Category Archives: Public Opinion

Gender differences on the value of higher education

The Pew Center has put together a study that show that half of women graduated from college rate the value of higher education as excellent or good while only 37% of their male colleagues do so. The differences are primarily in the percentage of graduates responding “good.”

Gender and higher education

The gender differences seem pretty consistent across a range of similar questions. Women just like college better.

Attitudes on higher education by gender


Public still values college degree

A new Gallup poll finds that almost 7 of of 10 U.S. adults agree that having a college degree is essential for getting a good job.

The poll also reveals that their primary interest in education is large income-related. That’s not to say that they do not also value becoming a well-rounded person or learning about the world. They just value money more.

Gallup Poll Results

When it’s being talked about in Doonesbury…

I’m sharing this strip because seeing arguments raised in Academically Adrift in Doonesbury tells us that the debate over them is going to be with us for a while.

It’s also a funny strip.

Trends in public opinion on higher education issues

Public Agenda, a non-partisan group devoted to exploring public policy issues, has produced a report (“Squeeze Play 2010: Continued Public Anxiety On Cost, Harsher Judgments On How Colleges Are Run“) that pulls together some trends in public opinion related to higher education issues. I’m not sure why they just released this report since the most recent poll data is from December 2009. Still, it’s a good look at some recent  trends that higher education needs to think about.

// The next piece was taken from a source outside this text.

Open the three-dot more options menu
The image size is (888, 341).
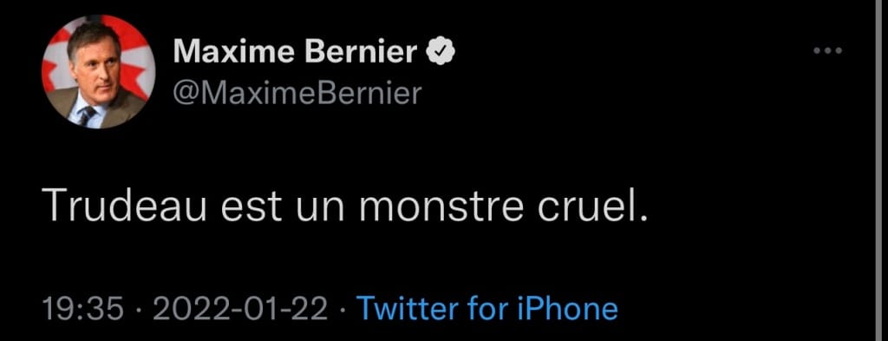[828, 51]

Reasons to be skeptical about these results

Before looking at these results closely we need to consider the problems with public opinion on issues like this. These surveys ask average citizens to make judgments about something that they have little specific knowledge about. Clearly, most Americans know little about how universities operate. In fact, most faculty do not know much about the specifics of how their universities operate. Pollsters often ask people about issues on which they are poorly informed all the time and we need to understand that as we look at their answers.

So, when Americans talk about what impact budget cuts would have on the quality of education, they’re talking more about what they prefer.

Reasons for concern

The report summarizes the tone of public opinion pretty well:

This does not mean that the public is actively hostile to higher education, but it does suggest that the public may not be especially sympathetic to the internal problems of the higher education system, either. Our findings suggest, in other words, that the public may be poised in a period of ambivalence and perhaps unpredictability toward the financial difficulties of higher education.

Skepticism is growing. Most Americans (55%) still believe that a college education is necessary for success but almost two-thirds believe that the cost is rising faster than for other things and that students have to borrow too much. Three-fifths believe that colleges could take more students without lowering the quality of education. Most alarming, Americans agree by almost two-to-one  that colleges today are more concerned with the bottom line than with educating students. That may not be accurate, but that is their perception

60% of respondents say colleges today are like most businesses and care mainly about the bottom line. 32 % say colleges today care mainly about education and making sure students have a good educational experience

You can see why we’re an easy target for politicians. In addition, there is always the resentment of the kind of elites we are portrayed as and other issues surrounding the “culture wars.”

Universities need to be concerned about public perceptions and simply claiming that we are misunderstood is not the answer.